Mr. Cohen said that after Mr. Stone promised that WikiLeaks would soon release more damaging information about Mrs. Clinton, Mr. Trump responded, “Oh good, all right.” After WikiLeaks later publicized documents stolen from the Democratic National Committee, Mr. Cohen said Mr. Trump told him, “I guess Roger was right,” the report said.

The prosecutors also noted that Mr. Trump’s public comments about Mr. Stone and other witnesses and targets were an obvious signal. They “communicate a message that witnesses could be rewarded for refusing to provide testimony adverse to the president and disparaged if they chose to cooperate,” they wrote in a previously redacted sentence.

The Justice Department had withheld passages dealing with Mr. Stone in order, it said, to protect the ongoing criminal case against him. But the lawsuit filed by the Electronic Privacy Information Center, a watchdog group, and the BuzzFeed News journalist Jason Leopold challenged those and other redactions as violations of the Freedom of Information Act.

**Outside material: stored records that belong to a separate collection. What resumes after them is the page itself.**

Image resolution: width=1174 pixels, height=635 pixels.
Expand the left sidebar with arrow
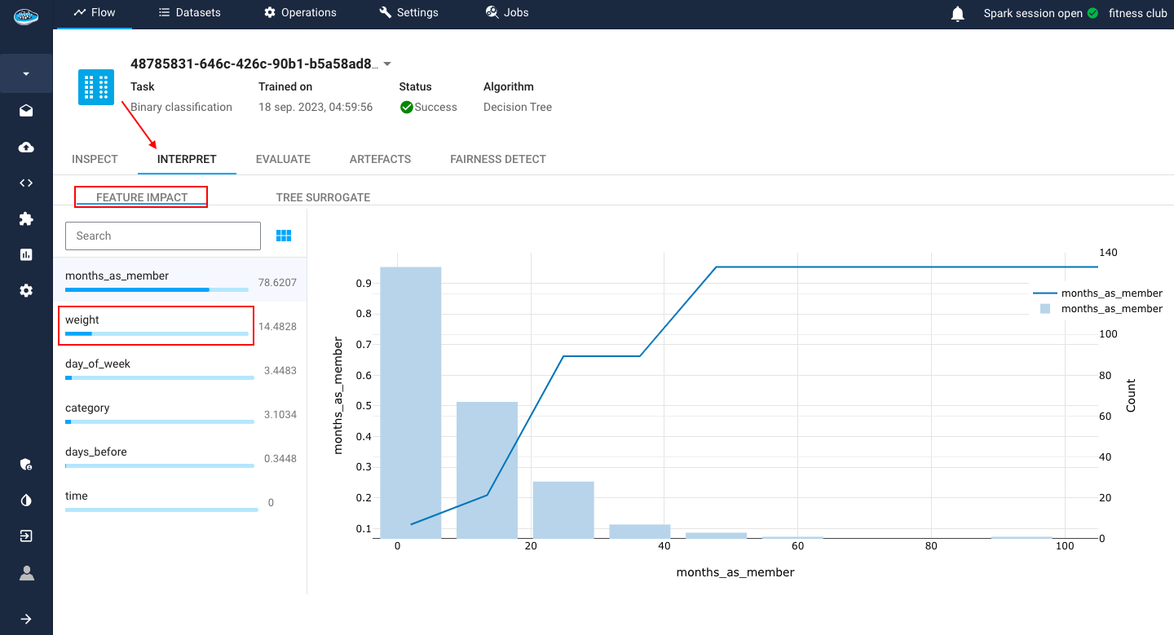click(26, 619)
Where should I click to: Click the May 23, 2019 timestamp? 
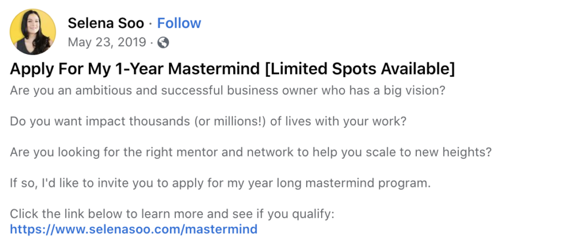tap(107, 42)
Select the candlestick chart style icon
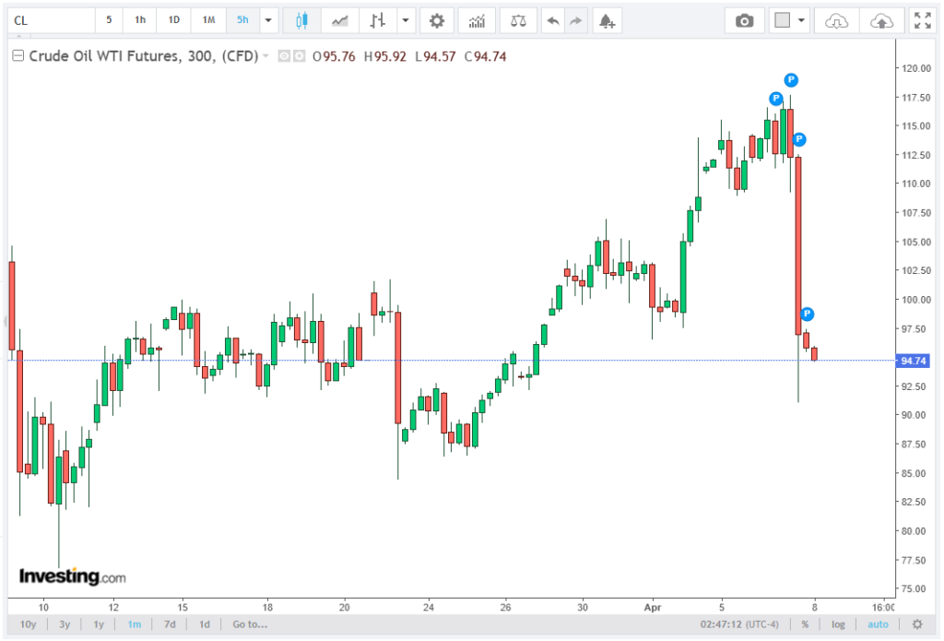This screenshot has height=641, width=944. (x=301, y=20)
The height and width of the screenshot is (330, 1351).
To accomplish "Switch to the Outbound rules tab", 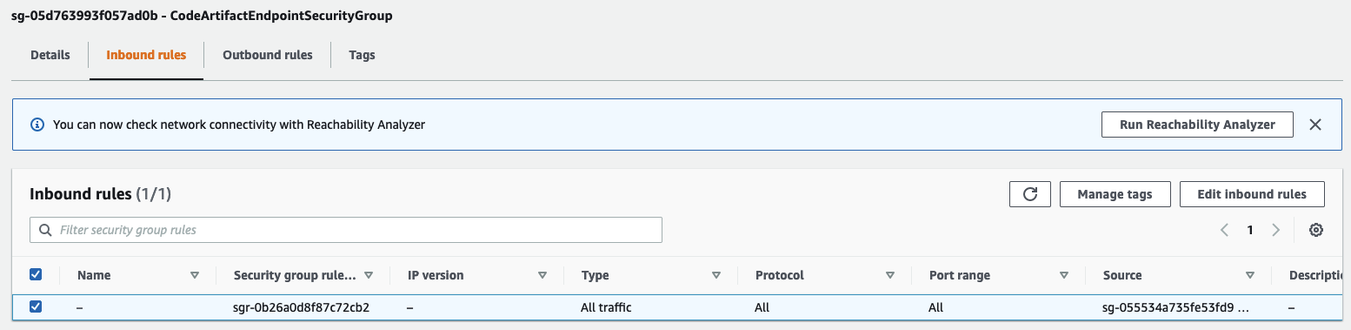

John Davisson, a lawyer for the privacy group, acknowledged in an interview on Friday night that much of the newly disclosed information “had come out, in one form or another” after the Mueller report was released. But, he said, “the delay, itself is harmful.” He also said he spotted redactions that were unnecessary and raised suspicions about whether law enforcement officials had wrongly withheld other information.

The Justice Department’s decision to release more of the text of the report came after the federal judge overseeing that case, Judge Reggie B. Walton of the District of Columbia, expressed suspicion about whether the redactions were justified and ordered government lawyers to provide him with the full report so he could review the redactions himself. The plaintiffs in the case argued there was no reason to withhold any information about Mr. Stone because his criminal case is over.

House Democrats have been separately seeking to review grand jury materials cited in the report. The Supreme Court in May blocked the release of that material while it considers whether to hear arguments in that case.

An appointee of President George W. Bush, Judge Walton has sympathized to some degree with the FOIA plaintiffs. He wrote in his March opinion that Attorney General William P. Barr’s overall handling of the Mueller report made him question the department’s motivations for redactions.